By João Marques Lima
It is no secret that the data center market is booming across Europe, not only in the big cities of London, Dublin and Amsterdam, but also smaller markets such as Lisbon which in April saw as much as 650MW in data center projects announced.
However, whilst big facilities continue to be built across the continent, businesses have not forgotten the need for the edge. And how could they with COVID-19 pushing the need for computing literally to that edge?
First things first, edge computing is the idea of moving a good chunk of the data processes you would usually do in the cloud – primary data center – closer to the source of the data. This could be a server, an IoT device, even someone’s computer. You just got to be closer to the “edge”, to the data creation point to reduce latency and improve comms efficiency.
The most common example is driverless cars. The need for speed has never been so real and important with these vehicles. One millisecond could be the defining moment between life and death. A car driving at 130km/h on a German motorway does not have the luxury of time to send data back to a main city hundreds of kilometers away and wait for the data processing to happen and come back to it.
The analysis and action decision by the machine needs to be done locally. And whilst for long we talked locally in the sense of the car communicating to things such as lamp posts along the motorway, it will be more critical that the car does it all internally. Yet, it will still connect to the “grid” and yes, communicate with those lamp posts and more localized data center facilities, which will then be connected to the larger sites we all know. This is a new age for how we engineer the data center geographic network.
Whilst cars are just one example, across Europe much is being done in the digital and engineering space that is driving this demand for more data processing power at the source. More than 250 cities are being smartened up, hospitals are becoming tech hubs, schools are using a lot more digital platforms, street furniture is more intelligent than ever, transport systems are becoming automated and driverless, warehouses are taking in robots, businesses are taking more and more digital payments, streaming and gaming platforms are thriving, you name it.

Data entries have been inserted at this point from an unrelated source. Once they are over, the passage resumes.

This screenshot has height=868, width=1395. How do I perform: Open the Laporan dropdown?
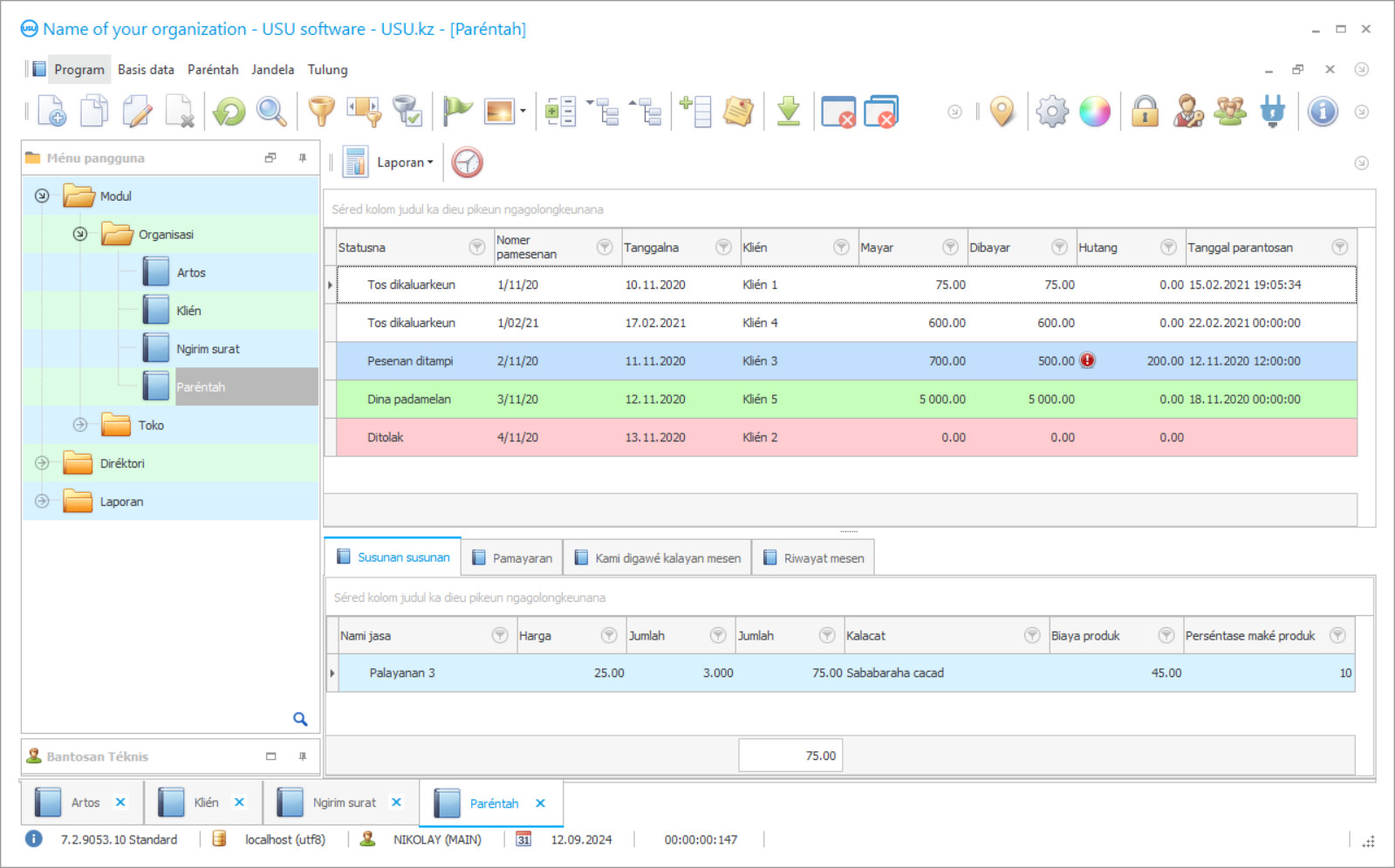click(x=405, y=162)
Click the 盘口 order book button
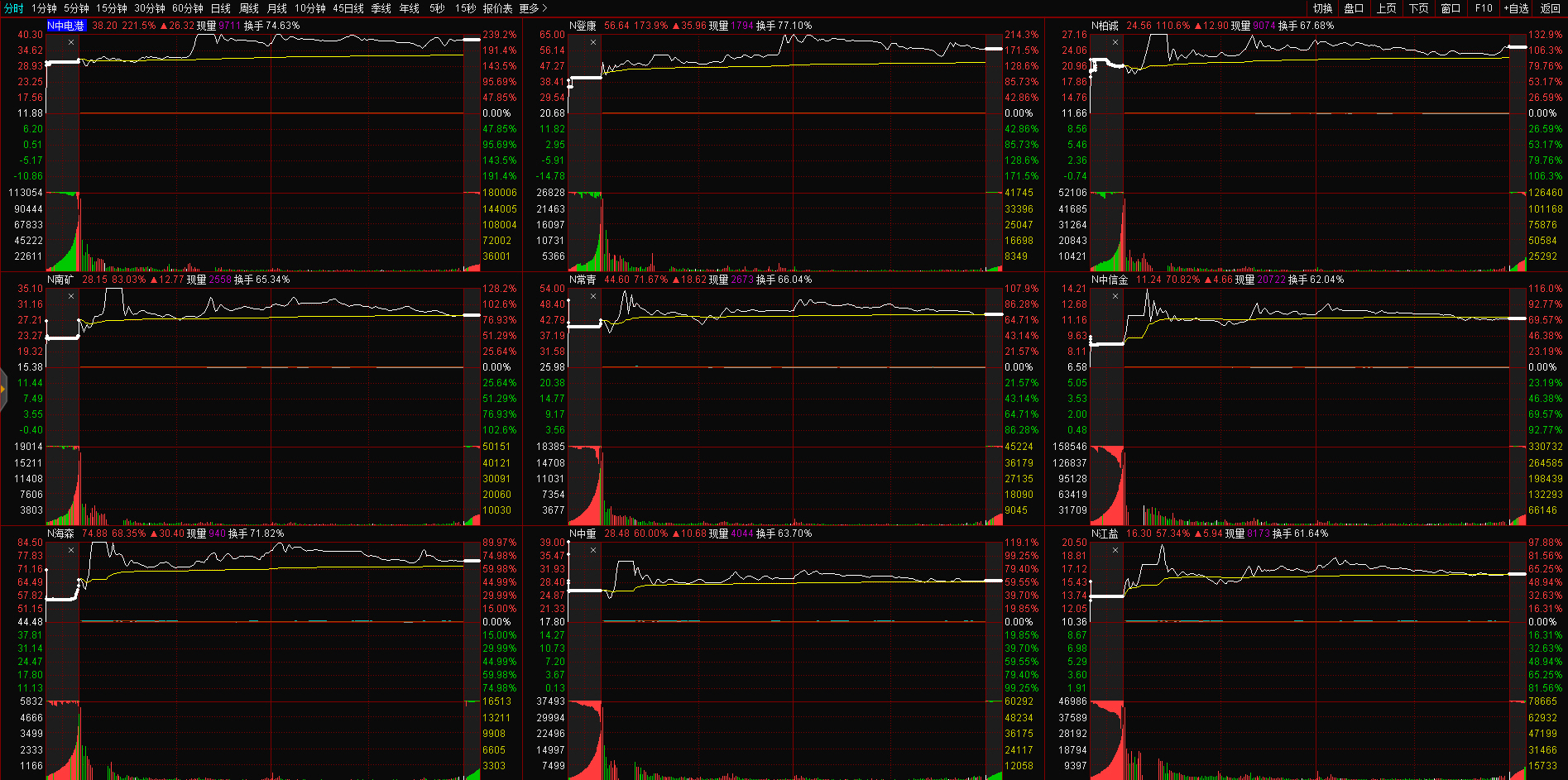Viewport: 1568px width, 780px height. coord(1354,8)
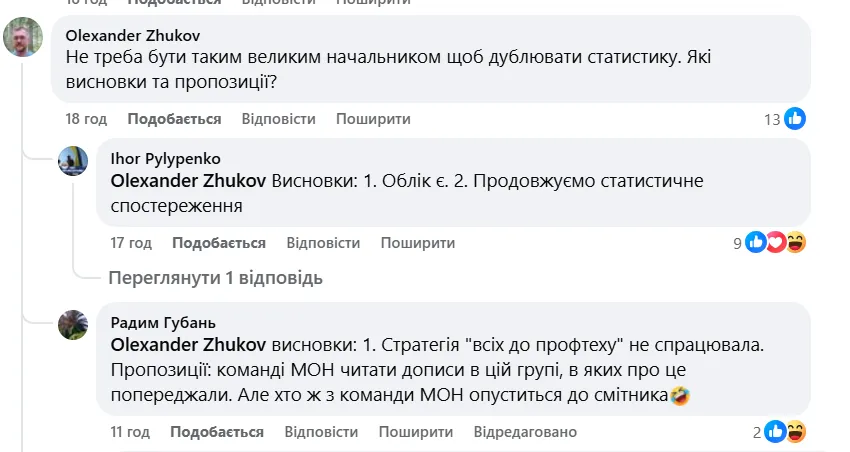This screenshot has height=452, width=850.
Task: Reply to Ihor Pylypenko's comment
Action: coord(323,243)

On top of this, we cannot forget the impact that COVID-19 has had in shifting our routines from the office and a lifestyle of “out and about” to a more home-only scenario or majorly within a residential area for a long period. This has driven digital adoption and consumption across all the examples above at a more local level – from city centers and financial hubs to residential and farther away locations. We have covered some of this in a previous blog, where we looked at a McKinsey & Company report which has found that digital customer interactions have accelerated the equivalent of three years in the last one alone, whilst the share of products and services partly or fully digitalized have advanced the equivalent of seven years.
As a result of this growing demand for edge provisioning, the European edge computing market is expected to reach a value of US$1.94 billion by 2023, expanding at a CAGR of 29.3%, according to Kenneth Research and Research And Markets.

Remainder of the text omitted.